İnfaz ve koruma memurlarının izolasyon süreci uzayacak mı
Çin'in Vuhan kentinde ortaya çıkan ve kısa sürede tüm dünyaya yayılan kovid-19 salgınına karşı alınan tedbirler de bu yaklaşımın doğal bir sonucu olarak cezaevlerinde eksiksiz olarak uygulanmaktadır.
Koronavirüs ile etkin ve süratli mücadele konusunda Bakanlığımızın aldığı tedbirler ile Sağlık Bakanlığı ve Bilim Kurulunun tavsiyeleri doğrultusunda infaz hizmetleri hem aksatılmamış hem de hükümlü ve tutuklular ile personelin ve vatandaşlarımızın sağlığı azami düzeyde korunmuştur.
Sağlık Bakanlığı Bilimsel Danışma Kurulunun ceza infaz kurumlarına ilişkin tavsiye kararları, tedbirlere ilişkin kararların dayanağını ve gerekçesini oluşturmaktadır. Bu kapsamda alınan tedbirlere dair kararlar, Ceza ve Tevkifevleri Genel Müdürlüğü tarafından taşra teşkilatına ve ilgili kurumlara iletilmektedir.

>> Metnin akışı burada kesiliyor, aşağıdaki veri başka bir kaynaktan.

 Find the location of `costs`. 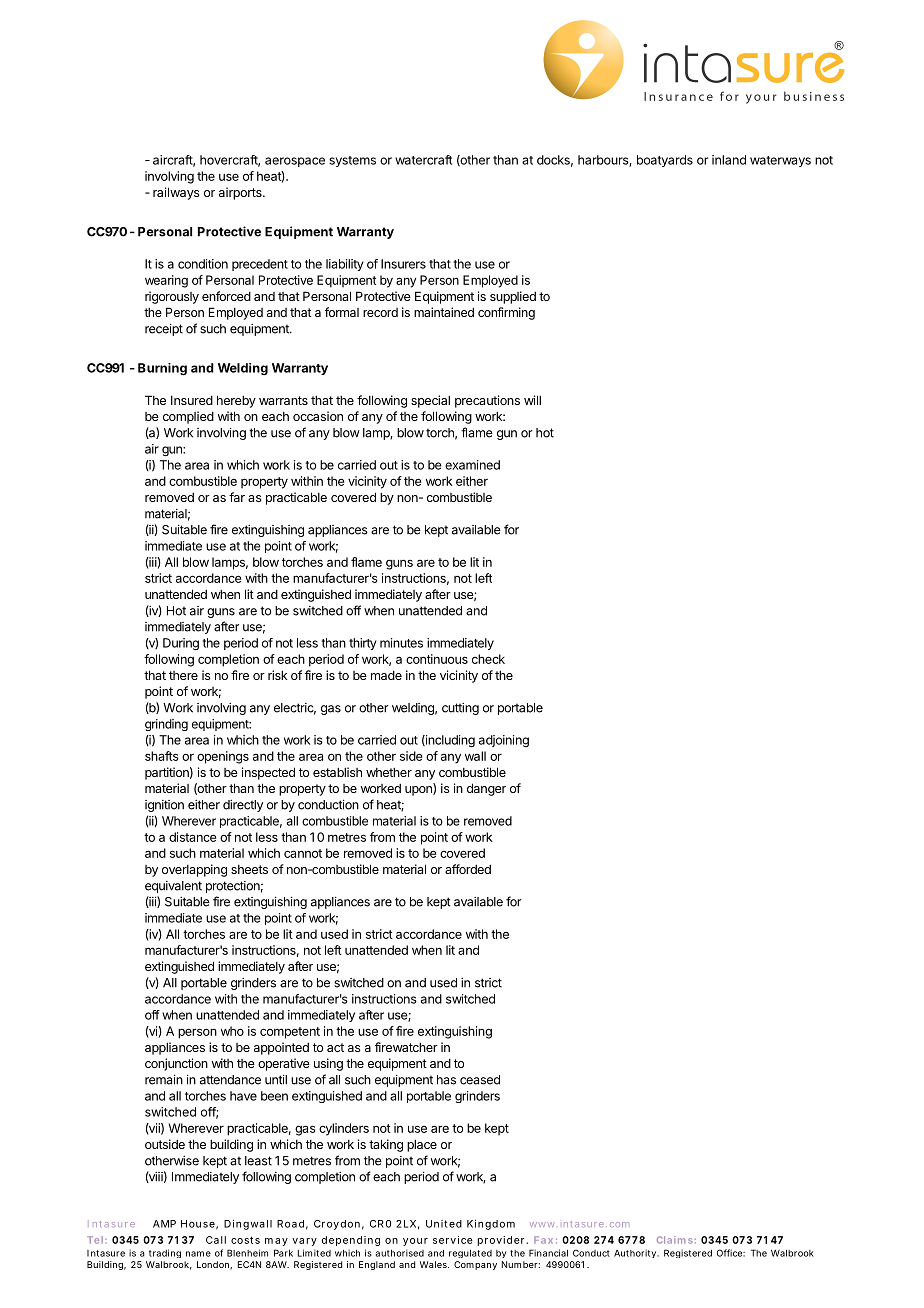

costs is located at coordinates (245, 1240).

Ülkemizde salgının ilk başladığı andan itibaren özverili ve vefakarca görev yapan infaz ve koruma başmemurları, infaz ve koruma memurları, sağlık personeli, cezaevi katipleri, teknisyen, şoför, aşçı ve diğer unvandaki personel özgürlüklerinden ve ailelerinden uzakta bir yaşam sürerek bu zorlu süreci en az etki ile yürütülmesinde büyük önem arz etmektedir.
CEZAEVLERİ BU NOKTADA ÇOK ÖNEMLİ
Salgının açıklanan rakamlar ve normalleşme süreci ile pozitif vaka sayısı binli rakamların üzerinde seyir etmekte, yoğun bakım ve solunum cihazına bağlı hasta sayısı giderek artmaktadır. Bu durum ceza infaz kurumlarındaki sürecin devam edip etmemesi sorusunu da sürekli olarak gündeme getirmektedir.

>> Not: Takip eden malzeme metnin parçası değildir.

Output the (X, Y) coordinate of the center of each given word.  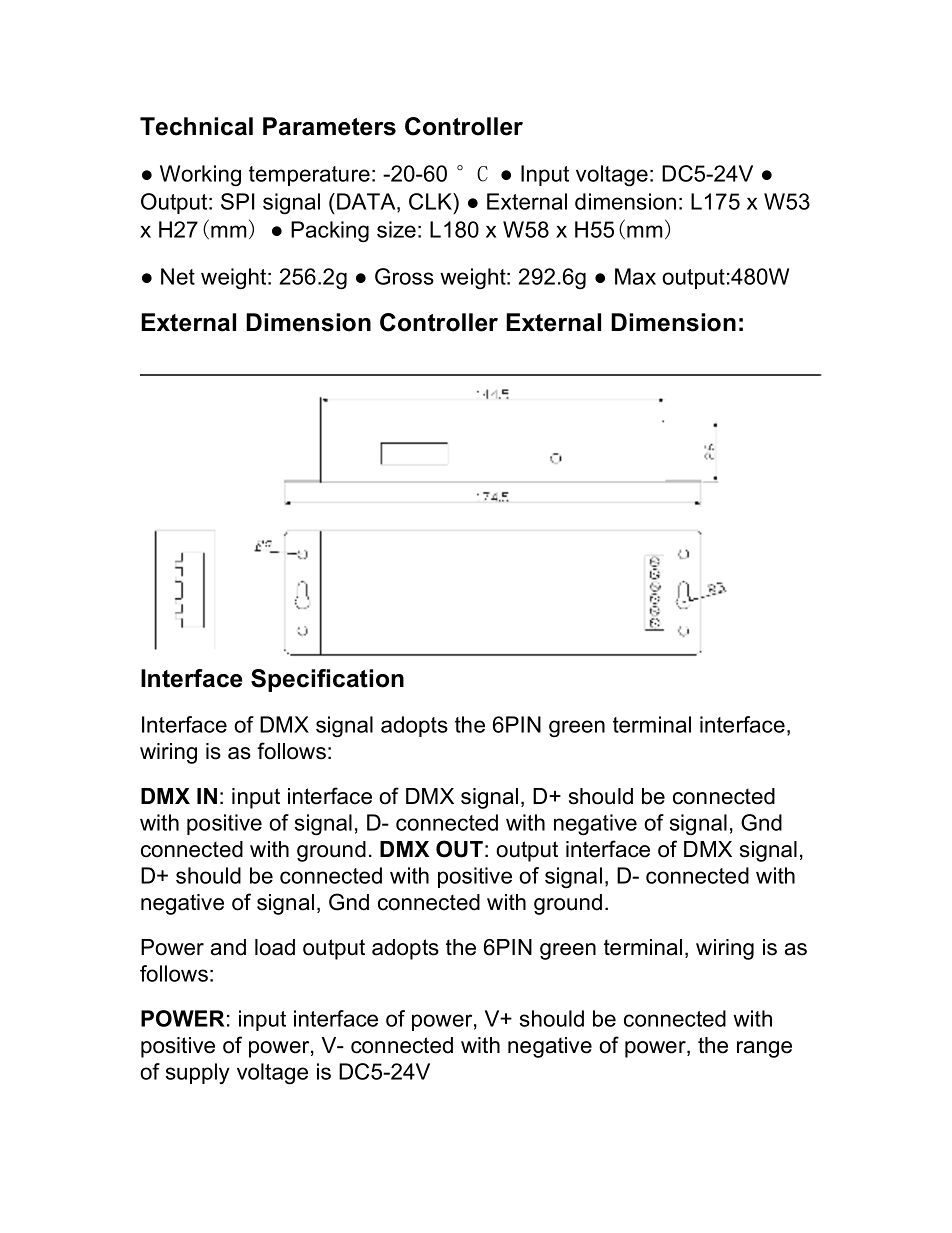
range (764, 1049)
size (396, 229)
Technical (196, 126)
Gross (404, 276)
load (275, 947)
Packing (330, 232)
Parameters (329, 126)
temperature (309, 176)
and (228, 947)
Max (635, 276)
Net (178, 276)
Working (200, 176)
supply (198, 1073)
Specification (327, 680)
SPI (238, 201)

1982 Türkiye Cumhuriyet Anayasasının 17. maddesi "Herkes, yaşama, maddi ve manevi varlığını koruma ve geliştirme hakkına sahiptir." Anayasanın 19. Maddesi: "Herkes, kişi hürriyeti ve güvenliğine sahiptir."

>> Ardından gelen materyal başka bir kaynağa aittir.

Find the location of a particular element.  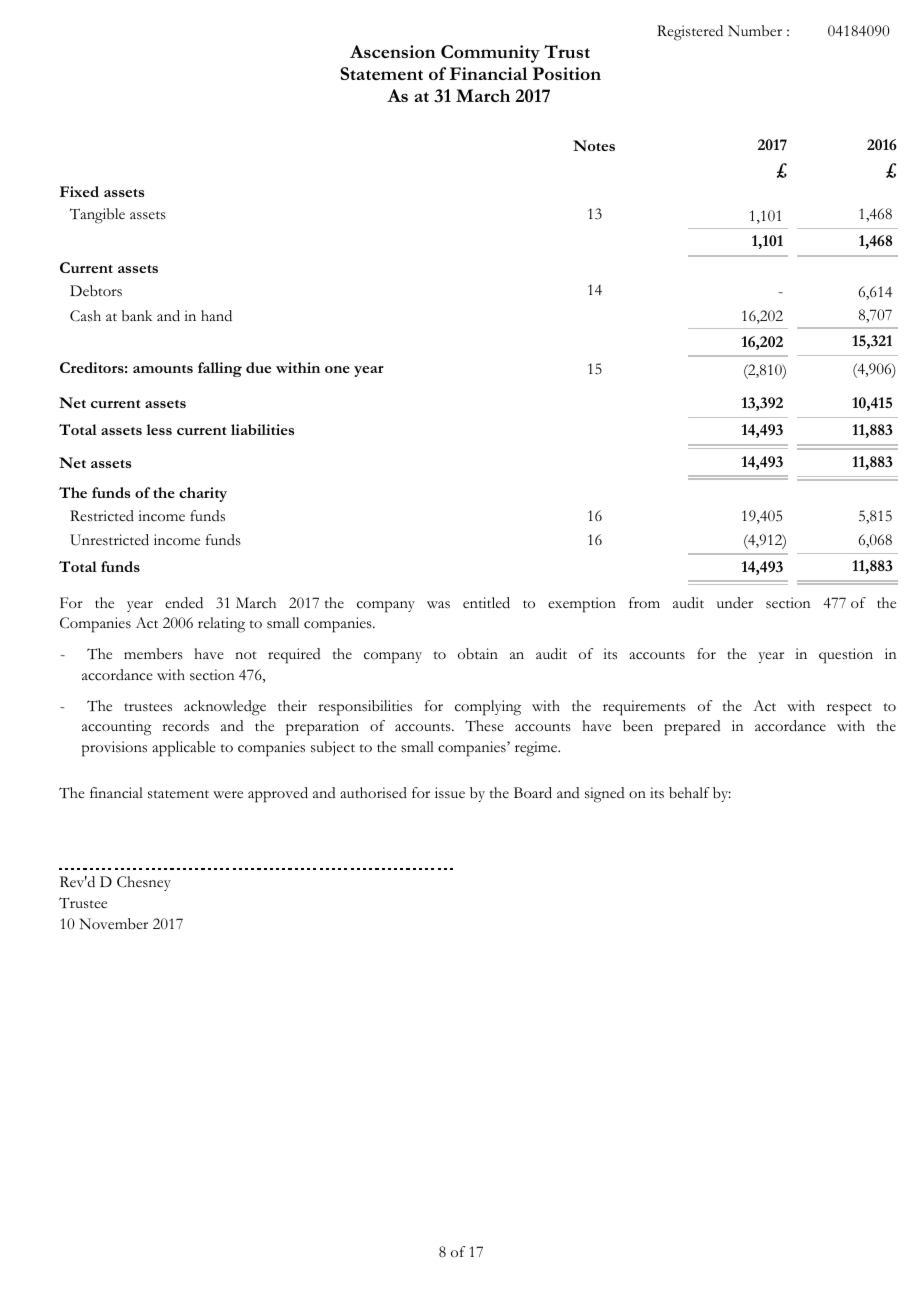

issue is located at coordinates (450, 793).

5275 sayılı Ceza ve Güvenlik Tedbirlerinin İnfazı Hakkında Kanunun 4. Maddesi ; "Ceza ve güvenlik tedbirlerinin infazı ile ulaşılmak istenilen temel amaç, öncelikle genel ve özel önlemeyi sağlamak, bu maksatla hükümlünün yeniden suç işlemesini engelleyici etkenleri güçlendirmek, toplumu suça karşı korumak, hükümlünün; yeniden sosyalleşmesini teşvik etmek, üretken ve kanunlara, nizamlara ve toplumsal kurallara saygılı, sorumluluk taşıyan bir yaşam biçimine uyumunu kolaylaştırmaktır."
Devletin özgürlükleri kısıtlanmış olan hükümlü ve tutukluların aynı zamanda görev yapan personelin, salgından korumak için Bilim Kurulu Tavsiyeleri doğrultusunda hareket edilmeli sosyal hayatta normalleşme sürecinin huzurevleri ve ceza infaz kurumu gibi devletin koruması altında olan yerlerde salgının bulaşmaması için tedbirlerinin azami şekilde devam ettirilmesinin büyük önem arz etmektedir.